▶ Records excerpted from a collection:
---+---

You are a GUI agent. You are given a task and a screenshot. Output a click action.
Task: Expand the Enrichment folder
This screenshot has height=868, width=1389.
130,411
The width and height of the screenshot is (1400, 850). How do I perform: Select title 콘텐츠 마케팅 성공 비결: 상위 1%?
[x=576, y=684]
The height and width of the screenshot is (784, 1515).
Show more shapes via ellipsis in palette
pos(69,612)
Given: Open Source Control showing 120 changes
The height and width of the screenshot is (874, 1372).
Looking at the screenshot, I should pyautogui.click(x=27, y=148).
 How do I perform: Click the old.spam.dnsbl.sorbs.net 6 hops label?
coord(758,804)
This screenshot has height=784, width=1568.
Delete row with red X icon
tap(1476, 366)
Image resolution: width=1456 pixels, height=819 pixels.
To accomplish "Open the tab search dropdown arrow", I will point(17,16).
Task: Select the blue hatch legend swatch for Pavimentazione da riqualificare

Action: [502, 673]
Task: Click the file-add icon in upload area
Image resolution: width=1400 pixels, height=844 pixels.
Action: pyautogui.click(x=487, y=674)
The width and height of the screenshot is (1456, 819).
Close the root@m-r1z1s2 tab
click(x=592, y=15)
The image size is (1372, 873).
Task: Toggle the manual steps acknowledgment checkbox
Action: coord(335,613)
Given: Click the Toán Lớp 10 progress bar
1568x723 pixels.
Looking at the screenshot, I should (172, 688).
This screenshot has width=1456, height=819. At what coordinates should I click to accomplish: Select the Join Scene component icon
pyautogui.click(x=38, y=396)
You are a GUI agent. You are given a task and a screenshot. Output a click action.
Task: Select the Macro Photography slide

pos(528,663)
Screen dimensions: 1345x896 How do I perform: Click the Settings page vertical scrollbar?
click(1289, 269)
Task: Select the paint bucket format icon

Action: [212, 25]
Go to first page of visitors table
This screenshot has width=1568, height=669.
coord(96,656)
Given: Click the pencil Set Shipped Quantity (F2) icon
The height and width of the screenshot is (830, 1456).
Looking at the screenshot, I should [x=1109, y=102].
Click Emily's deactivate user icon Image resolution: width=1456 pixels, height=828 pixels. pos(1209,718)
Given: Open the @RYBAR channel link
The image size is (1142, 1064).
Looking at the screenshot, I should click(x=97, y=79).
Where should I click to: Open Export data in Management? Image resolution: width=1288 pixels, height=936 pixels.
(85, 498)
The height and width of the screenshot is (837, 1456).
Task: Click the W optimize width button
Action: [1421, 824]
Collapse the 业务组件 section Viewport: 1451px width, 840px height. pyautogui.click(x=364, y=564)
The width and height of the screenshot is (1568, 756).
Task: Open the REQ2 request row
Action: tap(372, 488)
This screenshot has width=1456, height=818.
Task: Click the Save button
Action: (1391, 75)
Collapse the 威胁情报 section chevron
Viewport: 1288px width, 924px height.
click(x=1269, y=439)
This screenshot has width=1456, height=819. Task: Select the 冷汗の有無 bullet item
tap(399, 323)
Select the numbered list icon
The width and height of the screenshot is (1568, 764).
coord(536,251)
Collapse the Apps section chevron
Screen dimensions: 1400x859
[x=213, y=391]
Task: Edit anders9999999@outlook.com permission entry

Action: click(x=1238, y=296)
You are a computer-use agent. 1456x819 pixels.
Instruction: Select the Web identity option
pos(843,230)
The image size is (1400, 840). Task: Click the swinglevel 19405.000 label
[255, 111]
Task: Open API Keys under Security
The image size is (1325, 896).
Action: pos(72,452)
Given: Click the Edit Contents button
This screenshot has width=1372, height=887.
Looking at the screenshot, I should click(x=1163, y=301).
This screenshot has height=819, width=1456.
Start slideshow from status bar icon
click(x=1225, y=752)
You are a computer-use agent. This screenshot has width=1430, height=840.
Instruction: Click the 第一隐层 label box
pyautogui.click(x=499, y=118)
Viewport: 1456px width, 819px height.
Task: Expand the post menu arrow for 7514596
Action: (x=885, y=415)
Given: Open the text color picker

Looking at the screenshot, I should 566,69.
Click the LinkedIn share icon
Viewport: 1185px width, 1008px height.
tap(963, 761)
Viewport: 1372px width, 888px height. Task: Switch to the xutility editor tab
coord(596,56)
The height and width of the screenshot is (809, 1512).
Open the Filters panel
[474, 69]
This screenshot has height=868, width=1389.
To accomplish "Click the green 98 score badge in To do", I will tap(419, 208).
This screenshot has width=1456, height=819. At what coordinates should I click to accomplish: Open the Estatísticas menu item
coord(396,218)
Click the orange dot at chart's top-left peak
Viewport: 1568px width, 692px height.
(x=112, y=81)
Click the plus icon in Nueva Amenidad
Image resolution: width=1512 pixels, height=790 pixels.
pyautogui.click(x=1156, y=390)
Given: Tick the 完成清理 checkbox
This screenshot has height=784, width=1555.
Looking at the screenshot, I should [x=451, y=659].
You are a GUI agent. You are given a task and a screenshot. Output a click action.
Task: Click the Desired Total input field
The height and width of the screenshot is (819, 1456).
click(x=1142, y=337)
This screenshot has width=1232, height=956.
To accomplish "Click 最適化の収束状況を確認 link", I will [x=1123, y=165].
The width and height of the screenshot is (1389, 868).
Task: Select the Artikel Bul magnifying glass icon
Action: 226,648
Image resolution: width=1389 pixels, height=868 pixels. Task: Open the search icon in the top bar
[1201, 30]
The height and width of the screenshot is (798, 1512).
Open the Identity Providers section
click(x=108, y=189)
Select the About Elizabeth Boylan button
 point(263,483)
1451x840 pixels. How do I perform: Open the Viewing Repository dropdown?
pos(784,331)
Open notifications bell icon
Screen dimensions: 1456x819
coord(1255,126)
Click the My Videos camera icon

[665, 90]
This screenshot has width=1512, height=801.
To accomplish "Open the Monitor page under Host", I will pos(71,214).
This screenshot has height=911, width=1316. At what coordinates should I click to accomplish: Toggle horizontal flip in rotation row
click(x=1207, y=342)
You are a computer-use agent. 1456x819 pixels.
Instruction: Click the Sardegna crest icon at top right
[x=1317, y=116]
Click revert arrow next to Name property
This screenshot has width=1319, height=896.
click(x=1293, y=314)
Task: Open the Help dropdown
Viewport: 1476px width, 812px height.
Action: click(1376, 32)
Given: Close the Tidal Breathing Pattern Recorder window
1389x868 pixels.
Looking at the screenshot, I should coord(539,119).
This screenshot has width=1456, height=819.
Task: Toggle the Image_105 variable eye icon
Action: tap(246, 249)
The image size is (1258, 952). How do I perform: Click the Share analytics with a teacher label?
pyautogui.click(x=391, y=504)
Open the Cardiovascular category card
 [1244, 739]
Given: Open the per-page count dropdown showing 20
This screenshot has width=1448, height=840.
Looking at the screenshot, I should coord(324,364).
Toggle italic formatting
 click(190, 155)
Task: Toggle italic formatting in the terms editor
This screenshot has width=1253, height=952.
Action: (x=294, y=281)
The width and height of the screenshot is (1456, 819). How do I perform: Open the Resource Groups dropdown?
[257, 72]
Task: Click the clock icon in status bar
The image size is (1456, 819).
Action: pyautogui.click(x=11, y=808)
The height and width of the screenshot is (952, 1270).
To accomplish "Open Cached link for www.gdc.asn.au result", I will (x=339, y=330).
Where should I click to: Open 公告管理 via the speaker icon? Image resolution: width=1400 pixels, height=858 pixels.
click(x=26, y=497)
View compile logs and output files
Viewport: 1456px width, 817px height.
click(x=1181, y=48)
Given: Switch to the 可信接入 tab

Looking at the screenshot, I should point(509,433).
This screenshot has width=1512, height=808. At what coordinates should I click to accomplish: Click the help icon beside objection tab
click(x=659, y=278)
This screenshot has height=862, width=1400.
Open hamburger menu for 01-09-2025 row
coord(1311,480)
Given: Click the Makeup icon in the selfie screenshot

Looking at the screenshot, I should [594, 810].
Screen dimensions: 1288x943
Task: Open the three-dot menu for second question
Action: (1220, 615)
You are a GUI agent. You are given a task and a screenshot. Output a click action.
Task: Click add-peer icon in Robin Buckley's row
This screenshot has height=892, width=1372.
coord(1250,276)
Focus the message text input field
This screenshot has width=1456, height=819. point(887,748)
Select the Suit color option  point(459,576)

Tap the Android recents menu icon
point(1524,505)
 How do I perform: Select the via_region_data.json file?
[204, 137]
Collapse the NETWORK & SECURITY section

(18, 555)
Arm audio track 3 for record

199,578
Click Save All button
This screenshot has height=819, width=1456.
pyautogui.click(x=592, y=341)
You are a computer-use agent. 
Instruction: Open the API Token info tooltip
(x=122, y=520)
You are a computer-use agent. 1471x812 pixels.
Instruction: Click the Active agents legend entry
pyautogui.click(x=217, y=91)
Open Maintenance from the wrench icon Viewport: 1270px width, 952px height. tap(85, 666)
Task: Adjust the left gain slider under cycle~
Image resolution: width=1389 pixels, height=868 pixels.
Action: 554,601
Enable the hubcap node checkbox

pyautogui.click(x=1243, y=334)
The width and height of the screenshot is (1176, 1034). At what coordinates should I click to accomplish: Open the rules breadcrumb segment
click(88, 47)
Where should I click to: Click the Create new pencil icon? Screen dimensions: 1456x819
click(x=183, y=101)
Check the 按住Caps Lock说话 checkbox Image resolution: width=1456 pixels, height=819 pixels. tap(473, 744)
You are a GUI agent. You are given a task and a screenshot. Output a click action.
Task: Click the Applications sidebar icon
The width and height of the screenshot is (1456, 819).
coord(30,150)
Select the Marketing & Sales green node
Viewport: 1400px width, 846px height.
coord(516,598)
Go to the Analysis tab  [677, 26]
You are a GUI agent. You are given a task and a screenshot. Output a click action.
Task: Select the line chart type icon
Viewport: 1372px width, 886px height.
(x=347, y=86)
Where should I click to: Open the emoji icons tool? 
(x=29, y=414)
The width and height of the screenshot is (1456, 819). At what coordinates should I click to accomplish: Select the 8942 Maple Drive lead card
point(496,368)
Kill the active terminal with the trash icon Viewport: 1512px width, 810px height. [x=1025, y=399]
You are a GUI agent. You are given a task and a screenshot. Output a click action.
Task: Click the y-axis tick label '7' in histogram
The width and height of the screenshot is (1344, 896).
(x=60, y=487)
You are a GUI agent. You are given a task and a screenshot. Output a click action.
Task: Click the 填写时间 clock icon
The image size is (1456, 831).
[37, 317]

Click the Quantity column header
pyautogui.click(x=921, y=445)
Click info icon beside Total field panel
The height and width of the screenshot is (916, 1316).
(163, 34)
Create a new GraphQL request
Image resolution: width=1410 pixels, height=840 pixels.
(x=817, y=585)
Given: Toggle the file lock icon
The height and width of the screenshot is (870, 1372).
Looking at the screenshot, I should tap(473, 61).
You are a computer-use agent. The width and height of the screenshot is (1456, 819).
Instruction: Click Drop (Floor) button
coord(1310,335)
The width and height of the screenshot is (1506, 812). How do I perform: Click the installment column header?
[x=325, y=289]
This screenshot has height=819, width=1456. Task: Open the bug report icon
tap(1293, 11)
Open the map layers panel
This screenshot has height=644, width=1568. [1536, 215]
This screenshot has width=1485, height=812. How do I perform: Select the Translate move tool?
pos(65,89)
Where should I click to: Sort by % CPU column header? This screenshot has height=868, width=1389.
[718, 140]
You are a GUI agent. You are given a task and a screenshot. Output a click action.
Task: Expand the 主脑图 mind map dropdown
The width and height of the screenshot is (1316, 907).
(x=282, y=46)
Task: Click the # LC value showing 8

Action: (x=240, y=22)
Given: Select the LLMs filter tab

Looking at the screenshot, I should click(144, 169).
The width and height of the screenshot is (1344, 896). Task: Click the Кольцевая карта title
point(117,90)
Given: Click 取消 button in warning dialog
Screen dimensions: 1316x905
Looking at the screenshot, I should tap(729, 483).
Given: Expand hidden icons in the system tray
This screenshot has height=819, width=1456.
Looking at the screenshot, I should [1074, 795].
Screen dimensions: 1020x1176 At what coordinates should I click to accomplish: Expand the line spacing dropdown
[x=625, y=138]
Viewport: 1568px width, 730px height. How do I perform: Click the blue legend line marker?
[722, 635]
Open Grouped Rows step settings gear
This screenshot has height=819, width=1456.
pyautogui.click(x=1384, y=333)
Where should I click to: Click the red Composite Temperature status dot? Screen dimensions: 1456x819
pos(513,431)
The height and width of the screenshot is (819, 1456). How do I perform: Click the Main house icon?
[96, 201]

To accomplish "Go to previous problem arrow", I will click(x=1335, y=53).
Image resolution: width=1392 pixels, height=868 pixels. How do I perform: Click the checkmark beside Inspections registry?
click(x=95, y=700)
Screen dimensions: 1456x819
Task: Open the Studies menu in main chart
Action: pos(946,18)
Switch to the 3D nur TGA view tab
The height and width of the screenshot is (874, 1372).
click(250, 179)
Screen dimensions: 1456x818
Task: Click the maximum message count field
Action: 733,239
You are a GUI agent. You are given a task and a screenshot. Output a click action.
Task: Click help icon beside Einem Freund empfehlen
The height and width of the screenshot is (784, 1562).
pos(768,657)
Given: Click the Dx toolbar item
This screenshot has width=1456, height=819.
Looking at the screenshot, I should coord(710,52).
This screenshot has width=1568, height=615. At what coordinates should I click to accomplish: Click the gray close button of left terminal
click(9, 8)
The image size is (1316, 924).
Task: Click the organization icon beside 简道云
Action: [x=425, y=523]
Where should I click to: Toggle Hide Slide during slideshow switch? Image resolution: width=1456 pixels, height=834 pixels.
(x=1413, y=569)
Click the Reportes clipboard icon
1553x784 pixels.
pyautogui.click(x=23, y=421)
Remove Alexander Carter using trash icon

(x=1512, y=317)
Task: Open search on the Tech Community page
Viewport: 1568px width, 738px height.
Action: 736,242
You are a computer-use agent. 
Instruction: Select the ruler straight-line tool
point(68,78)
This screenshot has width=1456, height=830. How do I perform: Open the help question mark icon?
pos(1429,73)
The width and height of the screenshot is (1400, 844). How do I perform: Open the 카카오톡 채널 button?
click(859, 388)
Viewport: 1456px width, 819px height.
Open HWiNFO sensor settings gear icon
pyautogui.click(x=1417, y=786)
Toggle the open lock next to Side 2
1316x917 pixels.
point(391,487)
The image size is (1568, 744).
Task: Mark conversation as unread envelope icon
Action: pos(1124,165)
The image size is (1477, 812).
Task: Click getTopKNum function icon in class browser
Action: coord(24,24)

---+---

▶ TASK DIRECTIONS: The lines needed are the ones from the first line of the entries through the line that contains "Given: Click the Toán Lớp 10 progress bar", given again without any change.

▶ RESPONSE:
You are a GUI agent. You are given a task and a screenshot. Output a click action.
Task: Expand the Enrichment folder
This screenshot has height=868, width=1389.
130,411
The width and height of the screenshot is (1400, 850). How do I perform: Select title 콘텐츠 마케팅 성공 비결: 상위 1%?
[x=576, y=684]
The height and width of the screenshot is (784, 1515).
Show more shapes via ellipsis in palette
pos(69,612)
Given: Open Source Control showing 120 changes
The height and width of the screenshot is (874, 1372).
Looking at the screenshot, I should pyautogui.click(x=27, y=148).
 How do I perform: Click the old.spam.dnsbl.sorbs.net 6 hops label?
coord(758,804)
This screenshot has height=784, width=1568.
Delete row with red X icon
tap(1476, 366)
Image resolution: width=1456 pixels, height=819 pixels.
To accomplish "Open the tab search dropdown arrow", I will point(17,16).
Task: Select the blue hatch legend swatch for Pavimentazione da riqualificare

Action: [502, 673]
Task: Click the file-add icon in upload area
Image resolution: width=1400 pixels, height=844 pixels.
Action: pyautogui.click(x=487, y=674)
The width and height of the screenshot is (1456, 819).
Close the root@m-r1z1s2 tab
click(x=592, y=15)
The image size is (1372, 873).
Task: Toggle the manual steps acknowledgment checkbox
Action: coord(335,613)
Given: Click the Toán Lớp 10 progress bar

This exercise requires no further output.